If you want to reduce the amount of “(none)” among your media, start tagging all your social media posting that links to your website using the URL builder. In this case, I suggest to keep “social” as Campaign Medium for non paid (e.g. a Tweet or a Facebook post on wall or tab) and “cpc” or “paid” for paid (e.g. Facebook advertising) aligning it to other paid sources if any (e.g. AdWords).

You can use URL shorteners, but be sure that they keep tags or your link end up in the meaningless “direct/none” category. To manage non-paid incoming links from your own social sources Lunametrics has built a simple but still useful Google spreadsheet, using the shortener bit.ly

Be consistent with tags

If many people have access to your social media stream and run digital campaigns you should do some efforts to align tagging policies otherwise you might end up in a mess on GA reports. I’ve seen reports including many similar tags all together such as CPC, cpc, PPC, paid, ads, advertising, social, socialmedia, facebook, fb, etc.

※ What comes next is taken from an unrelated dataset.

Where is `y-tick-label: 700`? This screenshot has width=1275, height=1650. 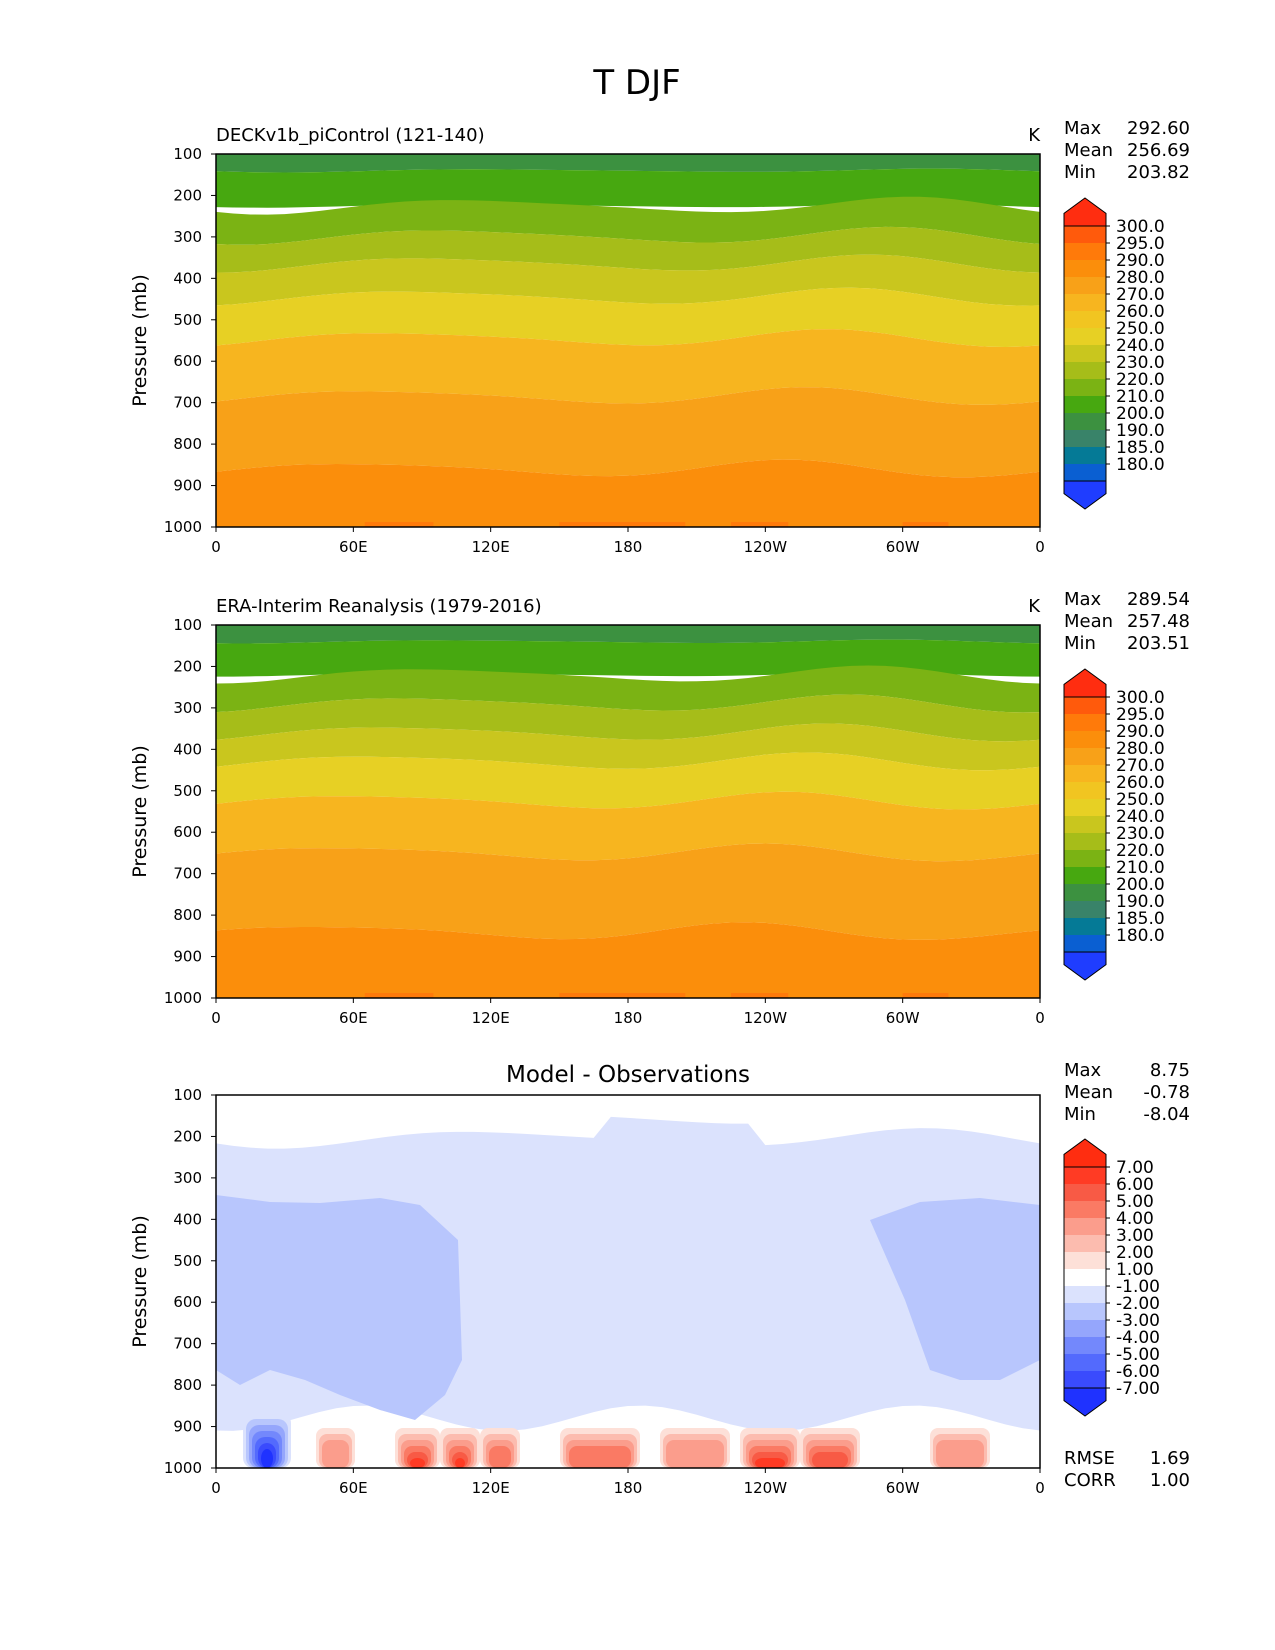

Why separating social from referrals?

Ok they are all referrals, but usually visits coming from social media come from piece of content that links to your website (e.g. a post on Facebook wall). I say ‘usually’ because such links might be also placed on social media areas such as notes, tabs, twitter profile description, about sections, etc. together with other links, but such places are less relevant than the mainstream. Other referrals (traditional, let’s say), most of the times are link placed on websites (e.g. blogs), either because they like you/find your content relevant/worth mentioning or because of your link building activity. I’m not engaging in a debate if it’s better to have “social signals” or referrals from a pure SEO perspective during the Penguin era. Let’s say that it’s important to be noticed both by search engines and (yes, apparently we’re still humans) real people, but this post helps you to distinguish among digital type of  place where you’ve been spotted on: making a parallel with geography, if the source is the name of the place, the medium is the type of place.

A filter also for email

Usually newsletters/DEM are tagged with “email” medium. Why not doing the same with a custom filter that attributes “email” medium to all sources that contain the word “mail”? It can be mail.yahoo.com, gmail.com, etc. You might also add other relevant email providers like outlook, hotmail, etc. with a RegEx like (mail|outlook|hotmail|etc….). Again, if you want to preserve other medium like cpc, add a field b=referral – this way you will be pretty sure that all links to your site placed on email content will be tagged with “email” medium instead of referral.

Remember: it’s never too late to tidy your reports and to adopt a consistent and constant “tagging policy”.